Pixel coordinate grounding data:

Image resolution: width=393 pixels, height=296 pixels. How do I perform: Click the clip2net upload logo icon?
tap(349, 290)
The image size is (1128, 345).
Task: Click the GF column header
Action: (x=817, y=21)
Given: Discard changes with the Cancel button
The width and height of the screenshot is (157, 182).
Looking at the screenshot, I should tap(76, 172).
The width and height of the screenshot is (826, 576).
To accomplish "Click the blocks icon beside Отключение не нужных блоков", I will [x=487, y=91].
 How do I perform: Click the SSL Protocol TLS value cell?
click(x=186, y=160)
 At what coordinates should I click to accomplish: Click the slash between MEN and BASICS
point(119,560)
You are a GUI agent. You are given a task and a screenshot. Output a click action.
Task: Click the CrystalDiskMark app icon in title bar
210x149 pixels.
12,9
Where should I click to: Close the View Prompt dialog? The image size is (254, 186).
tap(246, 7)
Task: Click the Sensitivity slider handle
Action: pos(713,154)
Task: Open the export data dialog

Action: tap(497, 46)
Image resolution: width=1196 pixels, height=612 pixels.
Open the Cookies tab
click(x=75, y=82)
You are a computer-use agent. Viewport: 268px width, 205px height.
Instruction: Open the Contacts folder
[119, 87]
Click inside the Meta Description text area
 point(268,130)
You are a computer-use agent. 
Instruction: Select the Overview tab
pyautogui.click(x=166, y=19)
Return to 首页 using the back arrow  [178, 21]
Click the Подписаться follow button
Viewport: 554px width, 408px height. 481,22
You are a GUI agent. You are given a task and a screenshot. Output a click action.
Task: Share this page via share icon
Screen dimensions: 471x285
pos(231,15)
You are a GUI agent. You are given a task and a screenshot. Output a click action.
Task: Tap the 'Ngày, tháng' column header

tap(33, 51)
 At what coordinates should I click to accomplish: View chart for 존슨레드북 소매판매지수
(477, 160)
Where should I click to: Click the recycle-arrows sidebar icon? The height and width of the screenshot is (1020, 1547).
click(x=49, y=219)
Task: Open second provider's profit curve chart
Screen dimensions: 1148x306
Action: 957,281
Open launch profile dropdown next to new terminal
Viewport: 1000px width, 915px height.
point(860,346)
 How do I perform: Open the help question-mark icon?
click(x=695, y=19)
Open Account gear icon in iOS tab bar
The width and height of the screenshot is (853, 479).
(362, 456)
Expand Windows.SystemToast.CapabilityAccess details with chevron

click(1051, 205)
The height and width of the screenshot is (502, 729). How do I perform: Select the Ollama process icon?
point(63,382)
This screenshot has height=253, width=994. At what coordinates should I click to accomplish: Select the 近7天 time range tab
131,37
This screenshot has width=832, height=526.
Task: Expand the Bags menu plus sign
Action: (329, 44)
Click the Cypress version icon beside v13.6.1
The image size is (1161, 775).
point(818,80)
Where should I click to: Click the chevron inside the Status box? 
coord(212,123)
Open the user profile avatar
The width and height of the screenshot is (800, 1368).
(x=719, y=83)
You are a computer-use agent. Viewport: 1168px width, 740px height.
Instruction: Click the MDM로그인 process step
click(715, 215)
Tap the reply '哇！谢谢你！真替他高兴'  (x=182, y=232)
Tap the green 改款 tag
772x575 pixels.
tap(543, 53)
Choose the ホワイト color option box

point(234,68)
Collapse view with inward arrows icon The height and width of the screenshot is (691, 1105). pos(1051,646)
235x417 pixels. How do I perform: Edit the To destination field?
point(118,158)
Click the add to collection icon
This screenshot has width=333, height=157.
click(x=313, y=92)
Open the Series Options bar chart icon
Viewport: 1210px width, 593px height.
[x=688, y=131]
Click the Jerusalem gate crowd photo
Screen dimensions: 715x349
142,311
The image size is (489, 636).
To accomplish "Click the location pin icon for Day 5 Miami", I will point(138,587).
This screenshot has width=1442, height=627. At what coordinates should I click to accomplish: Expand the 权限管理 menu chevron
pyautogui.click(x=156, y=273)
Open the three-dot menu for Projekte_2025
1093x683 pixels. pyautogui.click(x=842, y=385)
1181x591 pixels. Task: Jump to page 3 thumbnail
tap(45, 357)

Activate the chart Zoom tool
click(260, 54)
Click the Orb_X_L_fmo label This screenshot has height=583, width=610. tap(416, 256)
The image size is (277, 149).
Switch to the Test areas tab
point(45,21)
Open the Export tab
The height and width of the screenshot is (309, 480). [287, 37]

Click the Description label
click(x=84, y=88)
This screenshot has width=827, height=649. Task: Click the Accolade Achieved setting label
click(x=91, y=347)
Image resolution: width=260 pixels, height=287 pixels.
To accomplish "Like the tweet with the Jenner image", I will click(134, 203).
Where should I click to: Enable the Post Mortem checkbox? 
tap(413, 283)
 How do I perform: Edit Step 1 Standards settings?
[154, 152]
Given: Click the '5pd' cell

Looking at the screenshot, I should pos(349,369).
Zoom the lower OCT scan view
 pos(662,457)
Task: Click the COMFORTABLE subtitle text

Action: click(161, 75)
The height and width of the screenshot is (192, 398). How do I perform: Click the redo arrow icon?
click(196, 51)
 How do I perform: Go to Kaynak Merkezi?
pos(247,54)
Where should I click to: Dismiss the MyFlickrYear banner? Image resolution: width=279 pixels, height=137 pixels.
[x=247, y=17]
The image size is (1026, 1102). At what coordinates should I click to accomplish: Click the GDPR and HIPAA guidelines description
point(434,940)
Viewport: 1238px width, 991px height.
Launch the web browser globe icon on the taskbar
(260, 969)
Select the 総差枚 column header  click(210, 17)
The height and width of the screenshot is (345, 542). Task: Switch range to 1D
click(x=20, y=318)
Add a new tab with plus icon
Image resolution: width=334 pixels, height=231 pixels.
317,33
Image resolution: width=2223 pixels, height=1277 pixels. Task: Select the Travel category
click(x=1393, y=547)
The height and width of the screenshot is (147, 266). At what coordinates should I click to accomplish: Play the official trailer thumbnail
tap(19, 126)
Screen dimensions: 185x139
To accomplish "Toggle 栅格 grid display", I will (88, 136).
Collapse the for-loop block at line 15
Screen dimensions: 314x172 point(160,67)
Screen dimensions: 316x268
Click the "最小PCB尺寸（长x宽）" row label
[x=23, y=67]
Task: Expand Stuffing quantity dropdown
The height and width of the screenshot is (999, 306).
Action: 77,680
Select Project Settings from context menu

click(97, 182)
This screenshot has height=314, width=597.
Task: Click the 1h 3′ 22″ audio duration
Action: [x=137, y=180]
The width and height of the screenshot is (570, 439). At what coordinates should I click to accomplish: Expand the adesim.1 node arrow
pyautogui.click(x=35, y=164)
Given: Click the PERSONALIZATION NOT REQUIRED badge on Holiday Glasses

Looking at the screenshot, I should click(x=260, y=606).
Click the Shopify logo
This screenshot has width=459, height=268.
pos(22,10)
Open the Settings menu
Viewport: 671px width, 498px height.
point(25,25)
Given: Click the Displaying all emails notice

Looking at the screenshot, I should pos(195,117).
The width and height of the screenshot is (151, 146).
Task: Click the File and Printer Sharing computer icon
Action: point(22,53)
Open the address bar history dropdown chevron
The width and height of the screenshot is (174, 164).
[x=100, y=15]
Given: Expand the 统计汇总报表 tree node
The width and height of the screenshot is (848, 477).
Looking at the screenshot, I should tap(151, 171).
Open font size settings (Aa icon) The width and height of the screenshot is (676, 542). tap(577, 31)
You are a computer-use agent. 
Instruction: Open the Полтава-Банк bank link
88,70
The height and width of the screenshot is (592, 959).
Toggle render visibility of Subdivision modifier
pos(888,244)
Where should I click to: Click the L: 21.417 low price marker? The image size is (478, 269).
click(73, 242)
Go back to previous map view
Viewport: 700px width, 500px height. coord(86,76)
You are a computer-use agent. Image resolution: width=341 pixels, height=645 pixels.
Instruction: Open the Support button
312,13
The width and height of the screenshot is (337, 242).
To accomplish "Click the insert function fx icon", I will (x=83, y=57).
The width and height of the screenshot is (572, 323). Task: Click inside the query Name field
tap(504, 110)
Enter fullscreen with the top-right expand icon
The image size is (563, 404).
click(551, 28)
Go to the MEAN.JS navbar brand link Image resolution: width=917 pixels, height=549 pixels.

▶ [Assignment] Retype the first line of the entries and every line after it, please, through the line that contains "Task: Open second". Add nothing.

▶ [Solution to the problem]
Image resolution: width=393 pixels, height=296 pixels. How do I perform: Click the clip2net upload logo icon?
tap(349, 290)
The image size is (1128, 345).
Task: Click the GF column header
Action: (x=817, y=21)
Given: Discard changes with the Cancel button
The width and height of the screenshot is (157, 182).
Looking at the screenshot, I should tap(76, 172).
The width and height of the screenshot is (826, 576).
To accomplish "Click the blocks icon beside Отключение не нужных блоков", I will [x=487, y=91].
 How do I perform: Click the SSL Protocol TLS value cell?
click(x=186, y=160)
 At what coordinates should I click to accomplish: Click the slash between MEN and BASICS
point(119,560)
You are a GUI agent. You are given a task and a screenshot. Output a click action.
Task: Click the CrystalDiskMark app icon in title bar
210x149 pixels.
12,9
Where should I click to: Close the View Prompt dialog? The image size is (254, 186).
tap(246, 7)
Task: Click the Sensitivity slider handle
Action: pos(713,154)
Task: Open the export data dialog

Action: tap(497, 46)
Image resolution: width=1196 pixels, height=612 pixels.
Open the Cookies tab
click(x=75, y=82)
You are a computer-use agent. Viewport: 268px width, 205px height.
Instruction: Open the Contacts folder
[119, 87]
Click inside the Meta Description text area
 point(268,130)
You are a computer-use agent. 
Instruction: Select the Overview tab
pyautogui.click(x=166, y=19)
Return to 首页 using the back arrow  [178, 21]
Click the Подписаться follow button
Viewport: 554px width, 408px height. 481,22
You are a GUI agent. You are given a task and a screenshot. Output a click action.
Task: Share this page via share icon
Screen dimensions: 471x285
pos(231,15)
You are a GUI agent. You are given a task and a screenshot. Output a click action.
Task: Tap the 'Ngày, tháng' column header

tap(33, 51)
 At what coordinates should I click to accomplish: View chart for 존슨레드북 소매판매지수
(477, 160)
Where should I click to: Click the recycle-arrows sidebar icon? The height and width of the screenshot is (1020, 1547).
click(x=49, y=219)
Task: Open second provider's profit curve chart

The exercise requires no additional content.